*** Opening of Provided records ***

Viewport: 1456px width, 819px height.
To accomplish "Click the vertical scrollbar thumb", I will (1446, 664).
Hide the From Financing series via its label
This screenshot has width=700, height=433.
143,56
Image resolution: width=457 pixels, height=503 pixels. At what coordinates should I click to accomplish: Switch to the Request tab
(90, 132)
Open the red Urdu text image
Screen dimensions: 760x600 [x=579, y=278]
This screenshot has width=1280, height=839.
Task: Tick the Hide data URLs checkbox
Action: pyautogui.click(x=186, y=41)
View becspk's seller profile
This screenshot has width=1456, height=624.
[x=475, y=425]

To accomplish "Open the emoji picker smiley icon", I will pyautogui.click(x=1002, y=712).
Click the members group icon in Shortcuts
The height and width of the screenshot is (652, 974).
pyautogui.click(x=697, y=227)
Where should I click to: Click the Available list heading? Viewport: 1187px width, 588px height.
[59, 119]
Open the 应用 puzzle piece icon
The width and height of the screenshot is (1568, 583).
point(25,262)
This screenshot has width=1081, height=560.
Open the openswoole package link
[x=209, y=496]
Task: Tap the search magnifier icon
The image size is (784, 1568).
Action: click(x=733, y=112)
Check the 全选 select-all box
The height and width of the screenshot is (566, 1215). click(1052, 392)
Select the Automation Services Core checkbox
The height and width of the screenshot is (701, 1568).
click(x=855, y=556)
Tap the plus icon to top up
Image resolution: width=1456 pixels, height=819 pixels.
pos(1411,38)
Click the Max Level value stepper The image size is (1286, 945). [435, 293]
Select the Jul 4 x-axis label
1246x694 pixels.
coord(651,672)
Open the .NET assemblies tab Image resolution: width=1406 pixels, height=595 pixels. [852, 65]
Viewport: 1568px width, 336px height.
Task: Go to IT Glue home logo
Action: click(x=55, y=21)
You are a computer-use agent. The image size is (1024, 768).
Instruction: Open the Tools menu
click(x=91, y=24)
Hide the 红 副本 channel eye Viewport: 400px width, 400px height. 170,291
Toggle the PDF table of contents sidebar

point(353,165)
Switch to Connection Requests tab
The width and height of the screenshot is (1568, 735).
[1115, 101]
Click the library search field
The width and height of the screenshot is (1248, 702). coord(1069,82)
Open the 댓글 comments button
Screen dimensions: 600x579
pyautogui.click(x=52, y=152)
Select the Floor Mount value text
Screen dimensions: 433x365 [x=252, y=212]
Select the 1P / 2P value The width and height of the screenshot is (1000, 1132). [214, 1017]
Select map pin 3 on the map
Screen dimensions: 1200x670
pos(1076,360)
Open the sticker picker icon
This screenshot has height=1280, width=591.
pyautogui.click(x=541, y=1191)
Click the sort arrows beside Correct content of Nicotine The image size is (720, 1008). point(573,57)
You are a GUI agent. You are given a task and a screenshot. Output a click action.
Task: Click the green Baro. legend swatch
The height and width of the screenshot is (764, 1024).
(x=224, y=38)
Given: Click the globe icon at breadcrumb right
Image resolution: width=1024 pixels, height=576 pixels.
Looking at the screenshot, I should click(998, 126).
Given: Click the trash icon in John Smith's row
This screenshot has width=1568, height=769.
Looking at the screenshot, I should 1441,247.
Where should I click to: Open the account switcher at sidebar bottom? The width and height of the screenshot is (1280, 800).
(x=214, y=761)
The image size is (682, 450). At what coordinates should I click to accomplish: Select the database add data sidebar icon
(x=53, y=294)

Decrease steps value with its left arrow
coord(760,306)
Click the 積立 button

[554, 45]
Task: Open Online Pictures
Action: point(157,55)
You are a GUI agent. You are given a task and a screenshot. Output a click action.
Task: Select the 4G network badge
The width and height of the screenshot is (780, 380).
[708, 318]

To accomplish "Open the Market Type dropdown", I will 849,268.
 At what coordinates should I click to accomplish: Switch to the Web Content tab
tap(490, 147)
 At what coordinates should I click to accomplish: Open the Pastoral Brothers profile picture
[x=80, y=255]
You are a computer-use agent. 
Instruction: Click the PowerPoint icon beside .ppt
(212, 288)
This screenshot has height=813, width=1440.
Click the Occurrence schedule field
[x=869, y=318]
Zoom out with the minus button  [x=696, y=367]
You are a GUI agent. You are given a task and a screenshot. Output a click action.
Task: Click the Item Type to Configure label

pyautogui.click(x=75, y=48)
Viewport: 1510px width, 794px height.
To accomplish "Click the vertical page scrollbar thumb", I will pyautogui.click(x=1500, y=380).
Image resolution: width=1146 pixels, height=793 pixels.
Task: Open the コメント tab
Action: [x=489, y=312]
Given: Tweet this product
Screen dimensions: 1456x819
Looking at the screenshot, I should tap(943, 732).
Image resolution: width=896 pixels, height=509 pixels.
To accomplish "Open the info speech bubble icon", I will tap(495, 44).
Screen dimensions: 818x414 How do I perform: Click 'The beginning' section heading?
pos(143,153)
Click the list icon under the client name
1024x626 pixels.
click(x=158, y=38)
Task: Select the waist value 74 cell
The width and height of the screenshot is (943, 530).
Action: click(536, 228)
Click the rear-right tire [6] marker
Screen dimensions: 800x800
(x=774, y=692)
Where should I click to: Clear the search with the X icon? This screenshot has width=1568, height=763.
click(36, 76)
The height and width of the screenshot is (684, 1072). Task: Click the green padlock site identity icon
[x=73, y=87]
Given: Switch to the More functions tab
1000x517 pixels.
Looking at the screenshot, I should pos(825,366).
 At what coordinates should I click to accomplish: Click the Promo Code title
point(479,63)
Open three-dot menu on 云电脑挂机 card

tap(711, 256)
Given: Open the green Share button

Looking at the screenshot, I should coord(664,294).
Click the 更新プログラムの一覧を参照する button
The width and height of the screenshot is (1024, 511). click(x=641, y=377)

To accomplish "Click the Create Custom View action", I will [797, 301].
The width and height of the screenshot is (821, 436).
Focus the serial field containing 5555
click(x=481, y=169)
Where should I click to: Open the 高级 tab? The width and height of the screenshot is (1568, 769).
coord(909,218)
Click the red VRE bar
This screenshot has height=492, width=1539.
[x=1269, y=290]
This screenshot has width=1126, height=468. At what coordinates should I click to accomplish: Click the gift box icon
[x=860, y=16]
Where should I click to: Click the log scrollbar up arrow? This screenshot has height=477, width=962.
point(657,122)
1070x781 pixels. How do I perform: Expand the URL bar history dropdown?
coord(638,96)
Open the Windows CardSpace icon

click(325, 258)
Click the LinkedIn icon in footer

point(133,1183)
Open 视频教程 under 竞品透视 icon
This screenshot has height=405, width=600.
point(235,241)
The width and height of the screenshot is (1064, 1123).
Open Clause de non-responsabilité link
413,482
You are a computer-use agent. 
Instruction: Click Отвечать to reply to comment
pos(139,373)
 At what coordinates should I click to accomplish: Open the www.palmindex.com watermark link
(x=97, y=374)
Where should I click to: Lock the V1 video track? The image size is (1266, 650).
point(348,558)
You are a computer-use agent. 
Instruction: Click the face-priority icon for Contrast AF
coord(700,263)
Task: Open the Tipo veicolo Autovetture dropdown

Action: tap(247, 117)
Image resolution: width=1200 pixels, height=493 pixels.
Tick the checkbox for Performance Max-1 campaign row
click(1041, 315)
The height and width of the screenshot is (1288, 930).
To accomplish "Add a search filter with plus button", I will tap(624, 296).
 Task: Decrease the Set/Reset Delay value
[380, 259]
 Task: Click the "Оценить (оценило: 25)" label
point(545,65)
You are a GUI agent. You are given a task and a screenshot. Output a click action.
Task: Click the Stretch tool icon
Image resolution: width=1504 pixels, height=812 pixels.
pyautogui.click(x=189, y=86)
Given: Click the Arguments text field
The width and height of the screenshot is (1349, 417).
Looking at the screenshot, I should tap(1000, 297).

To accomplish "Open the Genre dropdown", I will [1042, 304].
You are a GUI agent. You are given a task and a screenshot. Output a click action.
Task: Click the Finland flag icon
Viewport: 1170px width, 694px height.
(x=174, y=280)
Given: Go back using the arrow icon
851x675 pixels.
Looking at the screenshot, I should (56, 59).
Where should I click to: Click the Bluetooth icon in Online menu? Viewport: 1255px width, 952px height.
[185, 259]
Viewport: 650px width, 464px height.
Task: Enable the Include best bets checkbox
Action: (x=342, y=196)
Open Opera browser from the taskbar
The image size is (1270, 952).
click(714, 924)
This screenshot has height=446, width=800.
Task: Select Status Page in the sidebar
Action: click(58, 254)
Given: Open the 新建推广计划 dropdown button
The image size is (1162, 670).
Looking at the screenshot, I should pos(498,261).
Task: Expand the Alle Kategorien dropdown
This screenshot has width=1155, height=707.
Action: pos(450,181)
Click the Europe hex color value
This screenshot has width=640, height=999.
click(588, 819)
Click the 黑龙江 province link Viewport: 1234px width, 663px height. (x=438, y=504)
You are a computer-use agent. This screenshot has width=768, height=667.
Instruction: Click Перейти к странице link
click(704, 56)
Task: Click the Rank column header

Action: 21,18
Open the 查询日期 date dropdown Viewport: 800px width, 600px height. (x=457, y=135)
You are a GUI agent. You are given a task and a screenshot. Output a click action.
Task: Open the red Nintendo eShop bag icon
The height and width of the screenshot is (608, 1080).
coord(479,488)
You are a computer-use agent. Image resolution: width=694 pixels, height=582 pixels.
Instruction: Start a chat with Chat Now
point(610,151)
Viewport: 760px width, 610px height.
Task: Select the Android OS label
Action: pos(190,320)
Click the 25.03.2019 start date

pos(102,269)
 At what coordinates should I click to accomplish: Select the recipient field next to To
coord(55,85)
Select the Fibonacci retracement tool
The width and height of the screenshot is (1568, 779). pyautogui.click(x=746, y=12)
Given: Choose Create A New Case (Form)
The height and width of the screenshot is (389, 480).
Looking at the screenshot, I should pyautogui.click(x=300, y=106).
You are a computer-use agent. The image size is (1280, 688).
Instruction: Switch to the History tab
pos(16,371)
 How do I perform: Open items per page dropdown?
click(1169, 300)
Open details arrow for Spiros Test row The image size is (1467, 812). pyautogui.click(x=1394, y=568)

*** Close of Provided records ***

• **Aim of the task**:
Begin at the line above that has "The height and width of the screenshot is (764, 1024)." and stop after the line that has "Task: Select the waist value 74 cell", copying each line exactly and adding nothing else.

• **Solution**:
The height and width of the screenshot is (764, 1024).
(x=224, y=38)
Given: Click the globe icon at breadcrumb right
Image resolution: width=1024 pixels, height=576 pixels.
Looking at the screenshot, I should click(998, 126).
Given: Click the trash icon in John Smith's row
This screenshot has width=1568, height=769.
Looking at the screenshot, I should 1441,247.
Where should I click to: Open the account switcher at sidebar bottom? The width and height of the screenshot is (1280, 800).
(x=214, y=761)
The image size is (682, 450). At what coordinates should I click to accomplish: Select the database add data sidebar icon
(x=53, y=294)

Decrease steps value with its left arrow
coord(760,306)
Click the 積立 button

[554, 45]
Task: Open Online Pictures
Action: point(157,55)
You are a GUI agent. You are given a task and a screenshot. Output a click action.
Task: Select the 4G network badge
The width and height of the screenshot is (780, 380).
[708, 318]

To accomplish "Open the Market Type dropdown", I will 849,268.
 At what coordinates should I click to accomplish: Switch to the Web Content tab
tap(490, 147)
 At what coordinates should I click to accomplish: Open the Pastoral Brothers profile picture
[x=80, y=255]
You are a computer-use agent. 
Instruction: Click the PowerPoint icon beside .ppt
(212, 288)
This screenshot has height=813, width=1440.
Click the Occurrence schedule field
[x=869, y=318]
Zoom out with the minus button  [x=696, y=367]
You are a GUI agent. You are given a task and a screenshot. Output a click action.
Task: Click the Item Type to Configure label

pyautogui.click(x=75, y=48)
Viewport: 1510px width, 794px height.
To accomplish "Click the vertical page scrollbar thumb", I will pyautogui.click(x=1500, y=380).
Image resolution: width=1146 pixels, height=793 pixels.
Task: Open the コメント tab
Action: [x=489, y=312]
Given: Tweet this product
Screen dimensions: 1456x819
Looking at the screenshot, I should tap(943, 732).
Image resolution: width=896 pixels, height=509 pixels.
To accomplish "Open the info speech bubble icon", I will tap(495, 44).
Screen dimensions: 818x414 How do I perform: Click 'The beginning' section heading?
pos(143,153)
Click the list icon under the client name
1024x626 pixels.
click(x=158, y=38)
Task: Select the waist value 74 cell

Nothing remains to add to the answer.